▸ DIRECTIONS
Word for word, retype the first line of the records and every following line through the one containing "The image size is (1024, 379).".

[PROVIDED INFORMATION]

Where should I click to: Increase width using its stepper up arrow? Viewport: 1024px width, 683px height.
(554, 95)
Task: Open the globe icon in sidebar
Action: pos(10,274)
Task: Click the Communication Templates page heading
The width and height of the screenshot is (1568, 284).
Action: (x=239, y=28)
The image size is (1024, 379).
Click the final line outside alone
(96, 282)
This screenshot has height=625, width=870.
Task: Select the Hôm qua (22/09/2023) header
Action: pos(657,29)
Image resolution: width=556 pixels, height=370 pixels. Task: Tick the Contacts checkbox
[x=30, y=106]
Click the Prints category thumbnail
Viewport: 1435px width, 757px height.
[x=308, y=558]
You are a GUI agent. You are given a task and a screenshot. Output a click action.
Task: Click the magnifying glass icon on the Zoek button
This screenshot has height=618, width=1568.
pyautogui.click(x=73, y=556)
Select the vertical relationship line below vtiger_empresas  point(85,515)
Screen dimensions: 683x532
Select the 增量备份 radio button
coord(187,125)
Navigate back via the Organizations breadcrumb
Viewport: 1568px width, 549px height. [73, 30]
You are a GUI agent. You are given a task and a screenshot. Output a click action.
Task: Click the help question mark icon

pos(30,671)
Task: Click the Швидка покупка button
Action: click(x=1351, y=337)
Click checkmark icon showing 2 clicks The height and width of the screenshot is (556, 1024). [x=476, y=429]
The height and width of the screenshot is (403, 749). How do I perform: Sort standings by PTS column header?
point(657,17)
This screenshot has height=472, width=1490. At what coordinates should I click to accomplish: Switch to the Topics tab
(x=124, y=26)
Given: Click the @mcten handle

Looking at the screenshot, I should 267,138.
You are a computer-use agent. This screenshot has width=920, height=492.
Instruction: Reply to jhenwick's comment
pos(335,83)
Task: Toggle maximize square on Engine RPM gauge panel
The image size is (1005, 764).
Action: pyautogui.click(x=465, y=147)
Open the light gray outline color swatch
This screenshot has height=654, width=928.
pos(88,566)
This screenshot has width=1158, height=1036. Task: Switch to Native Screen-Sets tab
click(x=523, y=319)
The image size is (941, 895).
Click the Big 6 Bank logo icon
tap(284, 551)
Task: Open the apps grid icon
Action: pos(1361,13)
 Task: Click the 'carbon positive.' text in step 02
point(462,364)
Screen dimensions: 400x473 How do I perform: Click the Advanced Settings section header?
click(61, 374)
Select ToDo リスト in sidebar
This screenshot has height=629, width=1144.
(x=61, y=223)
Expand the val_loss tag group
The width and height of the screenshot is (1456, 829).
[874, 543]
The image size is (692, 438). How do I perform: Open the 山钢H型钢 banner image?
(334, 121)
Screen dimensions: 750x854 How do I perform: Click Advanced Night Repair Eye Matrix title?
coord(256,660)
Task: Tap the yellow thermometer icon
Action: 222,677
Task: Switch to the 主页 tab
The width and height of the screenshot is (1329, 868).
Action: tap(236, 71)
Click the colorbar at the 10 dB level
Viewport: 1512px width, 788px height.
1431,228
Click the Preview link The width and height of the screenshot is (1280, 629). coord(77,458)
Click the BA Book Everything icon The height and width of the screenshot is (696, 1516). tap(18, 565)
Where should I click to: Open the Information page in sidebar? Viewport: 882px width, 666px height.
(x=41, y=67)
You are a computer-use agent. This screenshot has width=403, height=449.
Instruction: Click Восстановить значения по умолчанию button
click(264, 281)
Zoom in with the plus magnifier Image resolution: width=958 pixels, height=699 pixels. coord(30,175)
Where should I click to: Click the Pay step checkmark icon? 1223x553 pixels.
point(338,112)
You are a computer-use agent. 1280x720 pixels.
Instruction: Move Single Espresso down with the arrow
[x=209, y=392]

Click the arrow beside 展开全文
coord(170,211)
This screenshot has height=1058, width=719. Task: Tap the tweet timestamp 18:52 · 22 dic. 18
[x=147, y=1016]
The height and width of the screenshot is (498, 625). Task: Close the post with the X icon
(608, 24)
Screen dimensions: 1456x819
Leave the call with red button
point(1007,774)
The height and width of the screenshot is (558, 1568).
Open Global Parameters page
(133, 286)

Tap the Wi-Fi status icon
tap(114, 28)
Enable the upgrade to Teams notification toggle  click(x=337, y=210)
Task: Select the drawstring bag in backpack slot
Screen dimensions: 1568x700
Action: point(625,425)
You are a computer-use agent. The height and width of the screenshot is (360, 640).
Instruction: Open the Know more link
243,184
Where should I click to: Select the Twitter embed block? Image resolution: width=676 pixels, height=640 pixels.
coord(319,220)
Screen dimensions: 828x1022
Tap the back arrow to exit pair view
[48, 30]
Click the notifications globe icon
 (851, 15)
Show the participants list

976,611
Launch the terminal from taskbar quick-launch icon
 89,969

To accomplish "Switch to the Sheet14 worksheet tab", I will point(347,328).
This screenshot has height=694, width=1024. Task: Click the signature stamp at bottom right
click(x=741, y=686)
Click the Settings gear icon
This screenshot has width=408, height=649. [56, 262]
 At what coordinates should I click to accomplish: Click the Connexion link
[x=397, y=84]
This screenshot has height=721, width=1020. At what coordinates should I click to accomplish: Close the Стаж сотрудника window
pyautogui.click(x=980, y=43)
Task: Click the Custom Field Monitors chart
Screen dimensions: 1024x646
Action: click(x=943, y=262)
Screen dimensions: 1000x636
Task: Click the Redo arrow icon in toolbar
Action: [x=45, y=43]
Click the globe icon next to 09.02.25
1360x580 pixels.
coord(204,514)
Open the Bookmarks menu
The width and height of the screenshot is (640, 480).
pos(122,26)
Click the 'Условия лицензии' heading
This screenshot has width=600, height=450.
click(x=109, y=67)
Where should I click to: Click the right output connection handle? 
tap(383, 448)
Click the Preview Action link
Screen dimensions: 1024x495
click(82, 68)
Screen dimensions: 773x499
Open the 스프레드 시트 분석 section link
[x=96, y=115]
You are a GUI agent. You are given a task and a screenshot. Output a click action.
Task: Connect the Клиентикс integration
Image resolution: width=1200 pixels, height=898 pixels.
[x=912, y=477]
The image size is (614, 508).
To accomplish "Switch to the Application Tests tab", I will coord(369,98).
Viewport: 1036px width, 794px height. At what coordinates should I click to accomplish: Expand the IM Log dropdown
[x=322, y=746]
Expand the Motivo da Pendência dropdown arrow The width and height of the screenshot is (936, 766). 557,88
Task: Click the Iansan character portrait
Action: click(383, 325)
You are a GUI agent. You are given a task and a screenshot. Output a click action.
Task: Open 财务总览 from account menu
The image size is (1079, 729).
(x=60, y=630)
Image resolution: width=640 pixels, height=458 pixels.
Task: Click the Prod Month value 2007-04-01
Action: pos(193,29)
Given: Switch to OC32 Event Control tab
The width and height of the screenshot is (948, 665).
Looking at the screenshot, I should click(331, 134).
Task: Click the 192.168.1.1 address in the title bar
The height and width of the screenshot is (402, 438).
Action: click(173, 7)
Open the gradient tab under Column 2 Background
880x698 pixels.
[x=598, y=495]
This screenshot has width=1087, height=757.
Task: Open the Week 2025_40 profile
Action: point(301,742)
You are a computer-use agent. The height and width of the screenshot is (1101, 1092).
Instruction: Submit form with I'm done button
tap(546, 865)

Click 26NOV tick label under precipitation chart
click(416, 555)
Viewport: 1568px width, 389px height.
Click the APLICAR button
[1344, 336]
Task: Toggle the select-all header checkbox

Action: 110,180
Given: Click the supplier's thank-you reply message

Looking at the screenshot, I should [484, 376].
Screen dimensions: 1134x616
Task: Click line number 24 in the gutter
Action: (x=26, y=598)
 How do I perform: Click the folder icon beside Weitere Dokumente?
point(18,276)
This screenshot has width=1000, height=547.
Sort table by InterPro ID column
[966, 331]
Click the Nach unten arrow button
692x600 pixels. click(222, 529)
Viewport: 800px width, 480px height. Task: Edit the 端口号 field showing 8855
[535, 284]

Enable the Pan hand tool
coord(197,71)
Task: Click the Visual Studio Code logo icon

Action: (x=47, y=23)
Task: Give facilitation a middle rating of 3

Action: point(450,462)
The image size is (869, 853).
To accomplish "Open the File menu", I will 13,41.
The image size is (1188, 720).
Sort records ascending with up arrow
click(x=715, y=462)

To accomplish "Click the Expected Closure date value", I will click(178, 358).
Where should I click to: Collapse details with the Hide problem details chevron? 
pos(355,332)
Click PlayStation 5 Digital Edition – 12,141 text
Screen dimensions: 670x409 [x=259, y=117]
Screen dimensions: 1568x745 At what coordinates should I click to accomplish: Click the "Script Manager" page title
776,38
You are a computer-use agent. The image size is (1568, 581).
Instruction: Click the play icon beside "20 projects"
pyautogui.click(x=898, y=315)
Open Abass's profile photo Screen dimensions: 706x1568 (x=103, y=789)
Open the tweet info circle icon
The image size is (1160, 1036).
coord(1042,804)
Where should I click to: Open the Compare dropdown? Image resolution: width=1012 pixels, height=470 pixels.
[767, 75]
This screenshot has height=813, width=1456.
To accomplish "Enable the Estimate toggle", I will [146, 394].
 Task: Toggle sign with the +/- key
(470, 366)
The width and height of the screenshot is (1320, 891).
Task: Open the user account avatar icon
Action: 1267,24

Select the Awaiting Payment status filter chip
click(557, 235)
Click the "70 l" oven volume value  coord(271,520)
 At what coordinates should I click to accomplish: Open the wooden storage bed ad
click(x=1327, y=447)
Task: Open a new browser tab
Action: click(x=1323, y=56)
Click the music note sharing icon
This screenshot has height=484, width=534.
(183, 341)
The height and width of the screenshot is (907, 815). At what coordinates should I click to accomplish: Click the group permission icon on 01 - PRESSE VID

[/PROVIDED INFORMATION]

▸ TASK ANSWER
Where should I click to: Increase width using its stepper up arrow? Viewport: 1024px width, 683px height.
(554, 95)
Task: Open the globe icon in sidebar
Action: pos(10,274)
Task: Click the Communication Templates page heading
The width and height of the screenshot is (1568, 284).
Action: (x=239, y=28)
The image size is (1024, 379).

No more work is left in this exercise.